§ SOURCE DOCUMENT:

%%

Golden beamed when asked what gave him the most pride.

"Just to see our kids make a great impact on so many young people that may be at a stage in their life where they could go either way," he said. "There's a lot of people who are less fortunate, which is why we got involved in the food banks and hospice [programs] in North Philadelphia."

Temple is the 14th community-service winner, which yesterday was renamed in honor of PSC chairman Bob Levy. Of the 44 winners of the primary Wanamaker Award, 10 have come from the Phillies organization, including seven individual players. The PSC did not present the award from 1986 to '90.

"It's wonderful for our individual players to win it," Montgomery said. "But as you and I know, it's so much better when the team wins it because that means we reached a pinnacle that we are all seeking."

Now, as Lidge said, it's all about 2009.

%%

§ REQUESTS:
(a) From the award story, reproduce the passage that begins with the words containing "Temple is the" and ends with "1986 to '90.".
(b) Turn the paragraph of the award story that starts "Temple is the 14th community-service winner" into a short bulleted list of its main facts.
(c) Using the award story, decide whether each statement agrees with it, answering yes or no and quoting the words that settle it: (i) The community-service award was renamed in honor of Bob Levy. (ii) Eleven winners of the primary Wanamaker Award came from the Phillies organization. (iii) The PSC presented the award every year from 1986 to 1990.

Collected data entries:
%%

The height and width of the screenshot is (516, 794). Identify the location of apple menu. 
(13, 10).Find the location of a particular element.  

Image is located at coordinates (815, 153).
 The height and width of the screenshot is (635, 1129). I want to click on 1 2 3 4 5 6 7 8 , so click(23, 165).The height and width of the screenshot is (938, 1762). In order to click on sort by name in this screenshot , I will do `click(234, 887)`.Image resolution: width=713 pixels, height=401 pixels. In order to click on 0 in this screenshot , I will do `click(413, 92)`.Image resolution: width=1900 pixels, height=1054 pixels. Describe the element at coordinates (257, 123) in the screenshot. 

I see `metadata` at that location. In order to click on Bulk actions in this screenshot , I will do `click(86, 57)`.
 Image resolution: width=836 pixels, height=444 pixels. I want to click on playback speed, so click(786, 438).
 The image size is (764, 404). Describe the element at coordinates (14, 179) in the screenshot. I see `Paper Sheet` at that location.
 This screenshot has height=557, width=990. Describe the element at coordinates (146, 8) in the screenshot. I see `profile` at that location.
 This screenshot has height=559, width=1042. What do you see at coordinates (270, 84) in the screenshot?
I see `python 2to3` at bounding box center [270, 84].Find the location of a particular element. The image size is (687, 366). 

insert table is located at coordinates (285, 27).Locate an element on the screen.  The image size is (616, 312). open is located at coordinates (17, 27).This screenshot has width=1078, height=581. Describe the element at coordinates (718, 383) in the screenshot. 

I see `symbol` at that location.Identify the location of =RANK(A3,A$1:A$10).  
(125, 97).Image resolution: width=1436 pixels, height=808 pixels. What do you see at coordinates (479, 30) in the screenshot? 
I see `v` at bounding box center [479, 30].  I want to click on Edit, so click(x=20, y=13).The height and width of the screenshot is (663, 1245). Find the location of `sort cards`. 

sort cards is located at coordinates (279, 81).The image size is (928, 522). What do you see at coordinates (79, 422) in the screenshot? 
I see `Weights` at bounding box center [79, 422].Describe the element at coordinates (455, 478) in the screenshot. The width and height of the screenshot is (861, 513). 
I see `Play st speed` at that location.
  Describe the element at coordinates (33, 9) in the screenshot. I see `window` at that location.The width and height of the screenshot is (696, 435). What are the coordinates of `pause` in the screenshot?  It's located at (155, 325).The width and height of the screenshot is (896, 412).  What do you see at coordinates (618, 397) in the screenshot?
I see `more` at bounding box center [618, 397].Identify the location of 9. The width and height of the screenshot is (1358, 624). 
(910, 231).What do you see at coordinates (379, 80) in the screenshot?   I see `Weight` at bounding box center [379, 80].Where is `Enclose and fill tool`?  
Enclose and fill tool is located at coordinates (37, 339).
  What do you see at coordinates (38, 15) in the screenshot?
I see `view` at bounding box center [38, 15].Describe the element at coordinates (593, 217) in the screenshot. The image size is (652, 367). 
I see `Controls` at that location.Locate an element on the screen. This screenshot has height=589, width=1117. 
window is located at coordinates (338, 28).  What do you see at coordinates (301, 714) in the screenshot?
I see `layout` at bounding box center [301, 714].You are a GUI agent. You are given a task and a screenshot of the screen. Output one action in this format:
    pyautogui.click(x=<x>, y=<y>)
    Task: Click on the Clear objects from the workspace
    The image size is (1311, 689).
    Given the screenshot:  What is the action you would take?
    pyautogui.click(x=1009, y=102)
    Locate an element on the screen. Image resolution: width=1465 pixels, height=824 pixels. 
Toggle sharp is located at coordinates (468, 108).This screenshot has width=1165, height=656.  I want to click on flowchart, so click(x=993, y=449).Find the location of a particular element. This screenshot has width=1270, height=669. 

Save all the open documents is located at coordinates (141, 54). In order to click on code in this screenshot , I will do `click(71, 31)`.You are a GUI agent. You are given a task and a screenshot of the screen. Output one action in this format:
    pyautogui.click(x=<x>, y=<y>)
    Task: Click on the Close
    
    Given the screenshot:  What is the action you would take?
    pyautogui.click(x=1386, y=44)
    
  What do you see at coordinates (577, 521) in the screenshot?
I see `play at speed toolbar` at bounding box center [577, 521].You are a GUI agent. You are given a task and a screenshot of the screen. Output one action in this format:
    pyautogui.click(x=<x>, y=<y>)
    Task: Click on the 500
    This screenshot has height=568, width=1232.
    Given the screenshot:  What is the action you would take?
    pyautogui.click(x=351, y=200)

%%

§ SOLUTION LIST:
(a)
Temple is the 14th community-service winner, which yesterday was renamed in honor of PSC chairman Bob Levy. Of the 44 winners of the primary Wanamaker Award, 10 have come from the Phillies organization, including seven individual players. The PSC did not present the award from 1986 to '90.

(b)
- Temple is the 14th winner of the community-service award.
- That award was renamed yesterday in honor of PSC chairman Bob Levy.
- Of the 44 winners of the primary Wanamaker Award, 10 have come from the Phillies organization, including seven individual players.
- The PSC did not present the award from 1986 to '90.

(c)
(i) Yes: "which yesterday was renamed in honor of PSC chairman Bob Levy"
(ii) No: "10 have come from the Phillies organization"
(iii) No: "The PSC did not present the award from 1986 to '90."